When you are the victim of abuse there seems to be so many reasons to hate and not enough reasons to love.
I hated myself for staying. I had made a forever vow . . . ‘forever’ being the operative word. Could I really walk out on someone just because I liked them so little? Could I walk out just because they killed all the love inside me? Could I walk out because I thought there was a great possibility that I hated them? What about being happy in their absence but resentful in their presence? Was that a reason to leave? If all these emotions were present during the dating stage would I have stayed? Could I walk away now that they existed in my marriage? When I got to the nitty gritty of it, I asked myself many times what was I doing in such a hostile environment. No one in their right mind would stand in the middle of a battlefield while the opposing sides fire guns at each other. Why then do we submit ourselves to the daily unrelenting onslaught of verbal and or physical bullets?
The fact of the matter is we grew to love this person for a reason. We saw the good in them and they put on quite a show of lovable traits while keeping the ugly bits under wraps. Even when some of the cracks showed, we put it down to the fact that nobody is perfect and everyone is entitled to have flaws because we are human. When the facade stops, and we reminisce we take ourselves to court. We should have known, we should have seen, we should have asked, we should have dug deeper, we should have waited longer, we should have prayed more, we should have listened . . . We hate ourselves for all the things we should have done but didn’t. Hindsight eh?

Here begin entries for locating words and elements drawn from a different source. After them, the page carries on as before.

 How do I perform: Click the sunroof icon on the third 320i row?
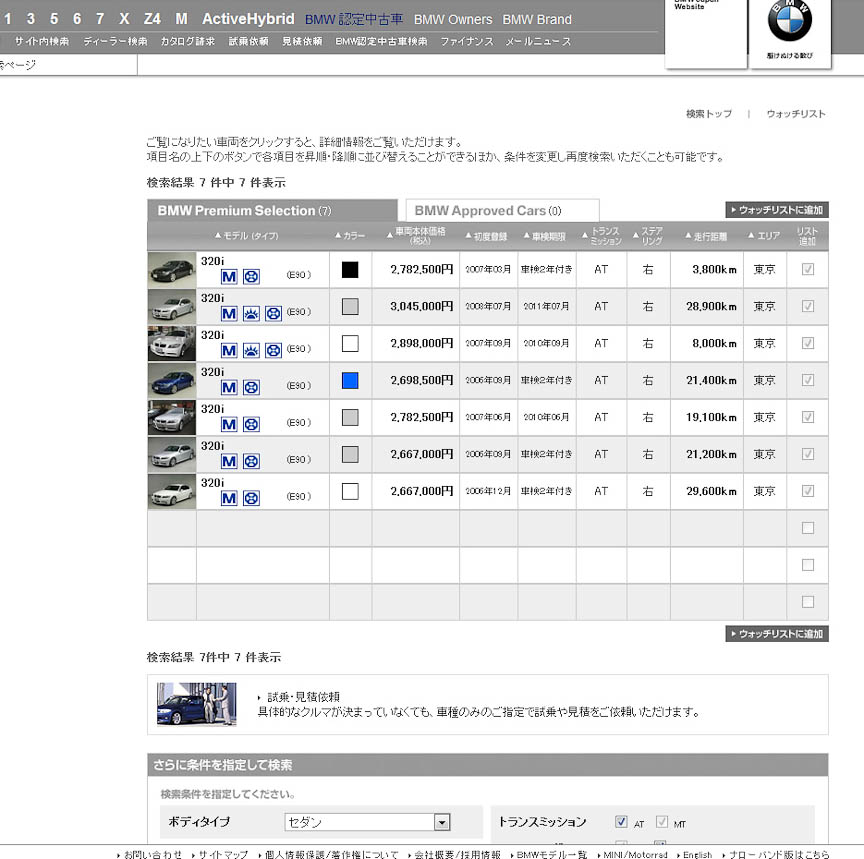250,350
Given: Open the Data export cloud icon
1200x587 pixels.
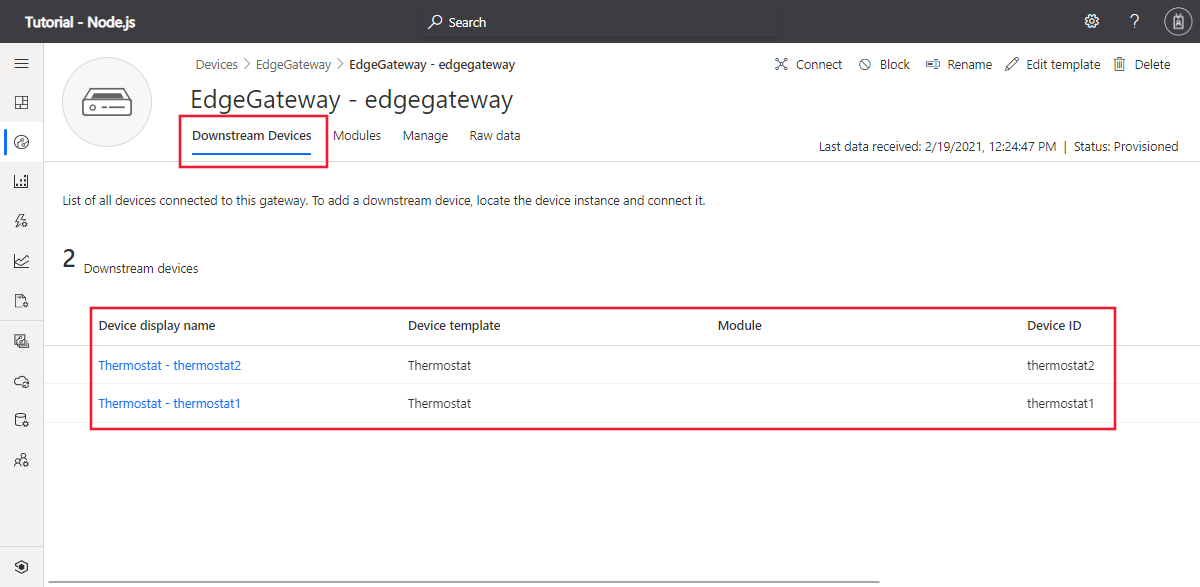Looking at the screenshot, I should pyautogui.click(x=21, y=381).
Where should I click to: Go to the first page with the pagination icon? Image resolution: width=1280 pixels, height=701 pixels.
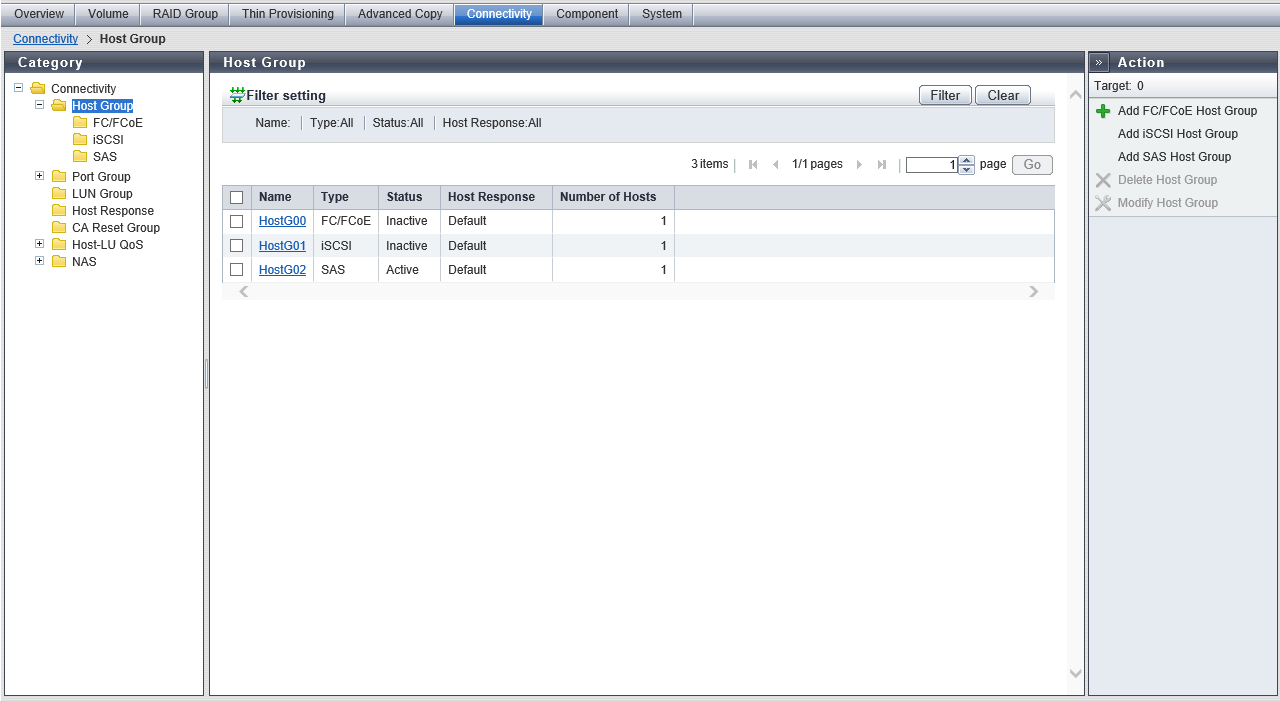[753, 165]
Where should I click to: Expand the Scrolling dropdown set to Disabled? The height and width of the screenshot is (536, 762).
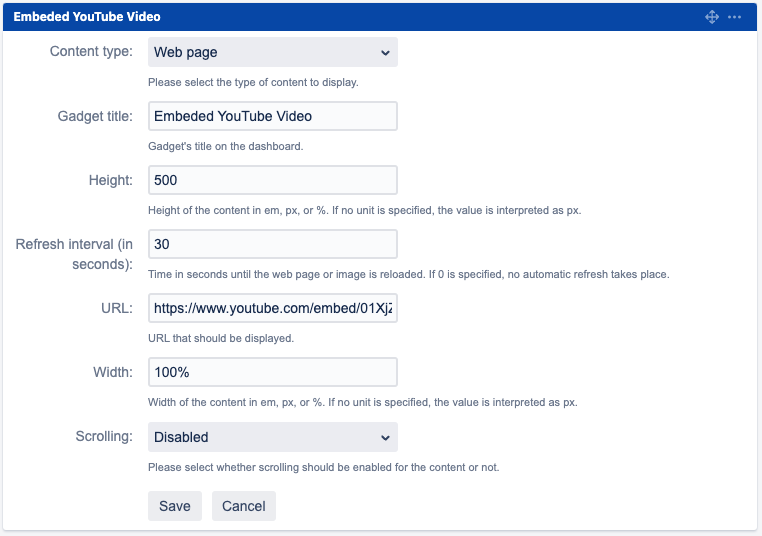(x=272, y=437)
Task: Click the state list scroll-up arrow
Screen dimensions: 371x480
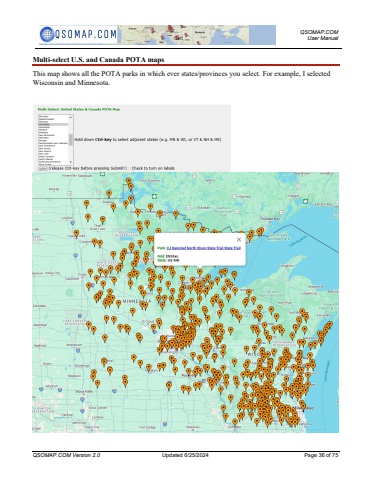Action: 71,117
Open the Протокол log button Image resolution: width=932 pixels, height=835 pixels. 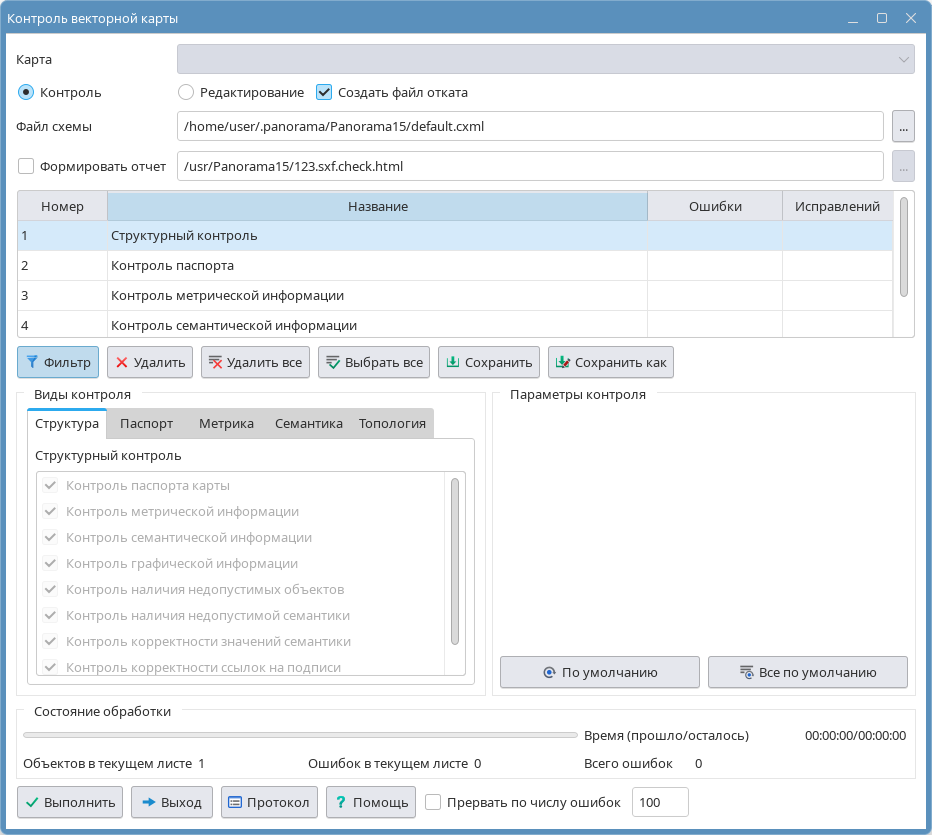point(267,802)
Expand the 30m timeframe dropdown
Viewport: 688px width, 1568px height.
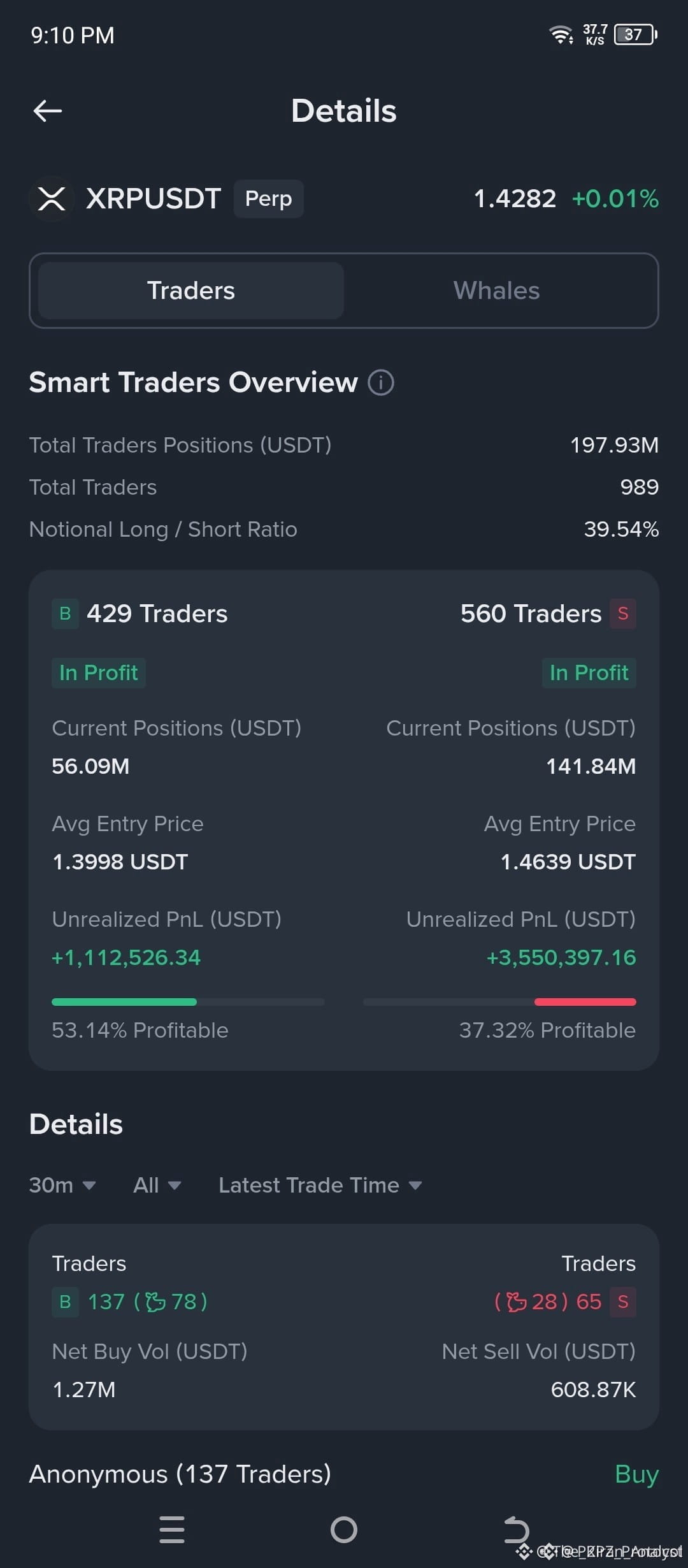[62, 1185]
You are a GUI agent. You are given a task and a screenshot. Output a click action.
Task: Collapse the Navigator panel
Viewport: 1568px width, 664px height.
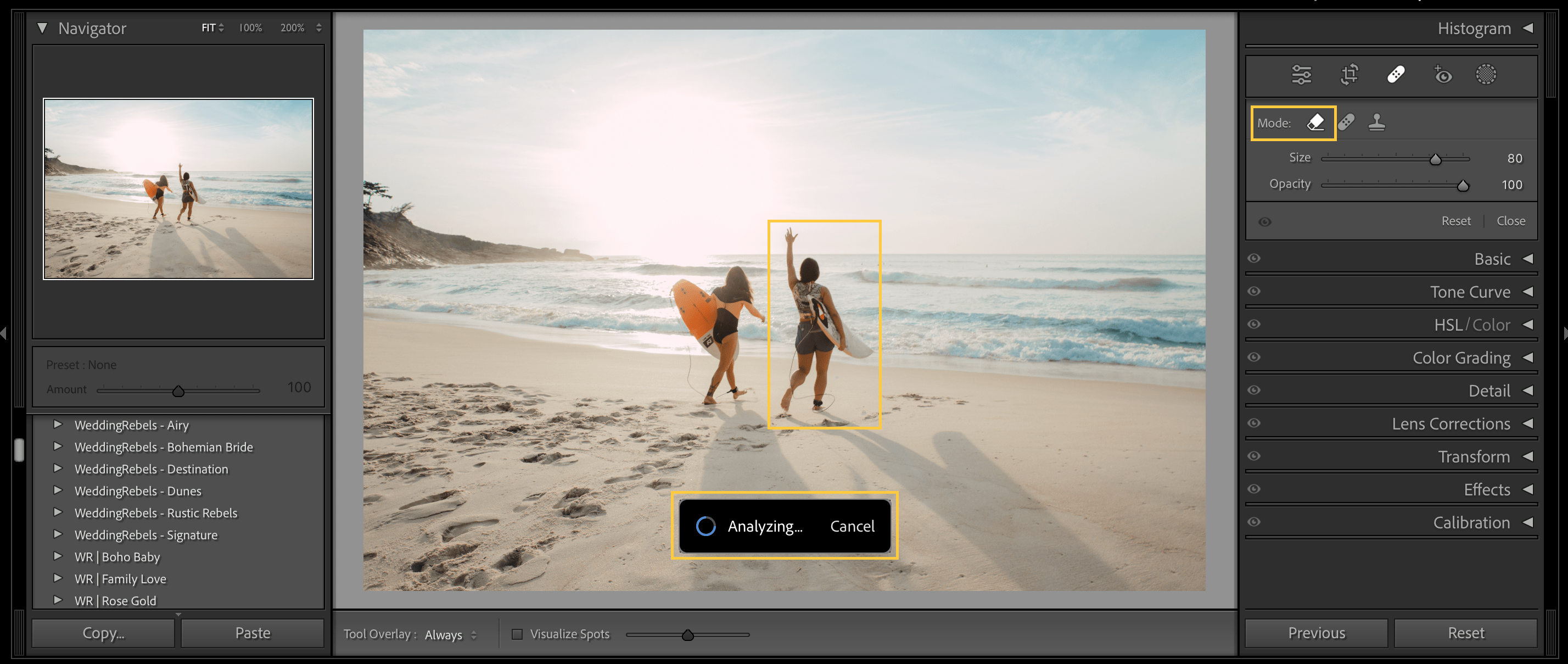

I hated myself for holding back my tongue and for speaking my mind. Existing in an abusive relationship is a balancing act which the victim never actually perfects. You can choose to speak up for yourself but that will cause another argument. Keep quiet and make your mind wander (or go to sleep) may cause an argument. Shut your partner up with a few choice words will most likely cause another argument. The Bible says ‘ . . . You can tame a tiger, but you can’t tame a tongue – It’s never been done!’ (James 3:7 The Message Bible). My tongue is no different though very few people who know me would know this. It can run wild and cause unspeakable damage to the hearer. I know that my words have the power to break or build and so I make a conscious effort not to break others. Even when annoyed or angry I choose my words so that the message is conveyed without being malicious. Being married to Mr Impatient meant that this part of me was always difficult to maintain. Some of the very things I promised myself that I would never utter were said in anger and frustration. Whatever has been said can never be taken back even after an apology.
The enemy is absolutely ecstatic when we entertain thoughts of self hate and self loathing. The deeper we sink into this self destruction, the happier he is. Why are we feeding his ego? Why are we giving him such preference in our lives? Yes, we made a mistake, in fact we made a huge mistake but it isn’t beyond God to fix, turn around or create a route of escape. Nothing is too hard for the Almighty Father to understand. He hears every unspoken word, sees every tear, he knows the anguish. We are His children too and He loves us unconditionally. Even if loving the perpetrator is more than we can ever bare or do, we must always choose to love ourself and ultimately love God. When your spirit is being crushed, choose to make Christ your focus, remember His faithfulness and unquestionable love. Don’t hate yourself because of your choices because the one who created you will always love you. ‘How exquisite your love, O God! How eager we are to run under your wings, Psalm 36:7, The Message Bible.